Remembering that I'll be dead soon is the most important tool I've ever encountered to help me make the big choices in life. Because almost everything — all external expectations, all pride, all fear of embarrassment or failure - these things just fall away in the face of death, leaving only what is truly important. Remembering that you are going to die is the best way I know to avoid the trap of thinking you have something to lose. You are already naked. There is no reason not to follow your heart.
The only way to do great work is to love what you do. If you haven't found it yet, keep looking. Don't settle. As with all matters of the heart, you'll know when you find it.
Being the richest man in the cemetery doesn't matter to me... Going to bed at night saying we've done something wonderful... that's what matters to me. Summer 1993.
It's better to be a pirate than to join the Navy.
If you live each day as if it was your last, someday you'll most certainly be right. From his speech at Stanford University during graduation in the spring of 2005.
Design is not just what it looks like and feels like. Design is how it works.
Be a yardstick of quality. Some people aren't used to an environment where excellence is expected.
Our friends up north (Microsoft) spend over five billion dollars on research and development and all they seem to do is copy Google and Apple. WWDC, August 2006.
You can't just ask customers what they want and then try to give that to them. By the time you get it built, they'll want something new.
I'm the only person I know that's lost a quarter of a billion dollars in one year.... It's very character-building.
I wish him [Bill Gates] the best, I really do. I just think he and Microsoft are a bit narrow. He'd be a broader guy if he had dropped acid once or gone off to an ashram when he was younger.
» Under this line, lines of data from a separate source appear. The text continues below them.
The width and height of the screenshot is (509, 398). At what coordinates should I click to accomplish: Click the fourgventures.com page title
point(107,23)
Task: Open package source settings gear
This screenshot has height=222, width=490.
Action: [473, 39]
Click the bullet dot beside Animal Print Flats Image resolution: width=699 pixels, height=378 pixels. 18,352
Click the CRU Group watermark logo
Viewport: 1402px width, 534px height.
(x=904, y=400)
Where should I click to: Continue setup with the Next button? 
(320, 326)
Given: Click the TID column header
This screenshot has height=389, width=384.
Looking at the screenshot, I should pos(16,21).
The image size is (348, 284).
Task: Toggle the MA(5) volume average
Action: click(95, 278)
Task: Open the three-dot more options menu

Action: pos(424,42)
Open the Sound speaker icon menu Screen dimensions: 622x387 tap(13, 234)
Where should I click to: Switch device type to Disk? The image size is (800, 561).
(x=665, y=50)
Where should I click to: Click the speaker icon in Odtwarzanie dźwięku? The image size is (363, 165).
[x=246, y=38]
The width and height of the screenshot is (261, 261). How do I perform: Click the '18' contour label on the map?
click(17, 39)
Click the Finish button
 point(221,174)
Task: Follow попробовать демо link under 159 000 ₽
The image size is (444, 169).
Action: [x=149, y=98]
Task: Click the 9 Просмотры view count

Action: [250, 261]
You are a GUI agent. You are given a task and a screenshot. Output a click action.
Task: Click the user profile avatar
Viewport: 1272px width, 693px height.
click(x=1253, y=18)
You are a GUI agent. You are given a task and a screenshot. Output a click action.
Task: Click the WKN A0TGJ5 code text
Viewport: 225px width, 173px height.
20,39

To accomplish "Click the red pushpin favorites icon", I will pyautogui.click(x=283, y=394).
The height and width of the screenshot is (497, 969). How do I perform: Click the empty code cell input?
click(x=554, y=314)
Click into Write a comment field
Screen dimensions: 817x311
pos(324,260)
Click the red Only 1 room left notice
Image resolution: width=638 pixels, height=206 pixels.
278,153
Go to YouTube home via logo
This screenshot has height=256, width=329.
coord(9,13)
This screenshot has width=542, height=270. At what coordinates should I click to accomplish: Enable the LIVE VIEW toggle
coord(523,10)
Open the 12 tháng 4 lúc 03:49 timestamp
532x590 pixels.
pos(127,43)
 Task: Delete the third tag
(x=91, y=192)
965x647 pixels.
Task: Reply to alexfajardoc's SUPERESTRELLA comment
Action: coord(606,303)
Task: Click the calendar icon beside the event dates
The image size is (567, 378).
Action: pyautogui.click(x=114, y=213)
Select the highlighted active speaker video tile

Do you want to spend the rest of your life selling sugared water or do you want a chance to change the world? The line he used to lure John Sculley from PepsiCo as Apple's CEO.
You think it's a conspiracy by the networks to put bad shows on TV. But the shows are bad because that's what people want. It's not like Windows users don't have any power. I think they are happy with Windows, and that's an incredibly depressing thought.
I would trade all of my technology for an afternoon with Socrates. Oct. 29, 2001.
Your time is limited, so don't waste it living someone else's life. Don't be trapped by dogma — which is living with the results of other people's thinking. Don't let the noise of others' opinions drown out your own inner voice. And most important, have the courage to follow your heart and intuition. They somehow already know what you truly want to become. Everything else is secondary.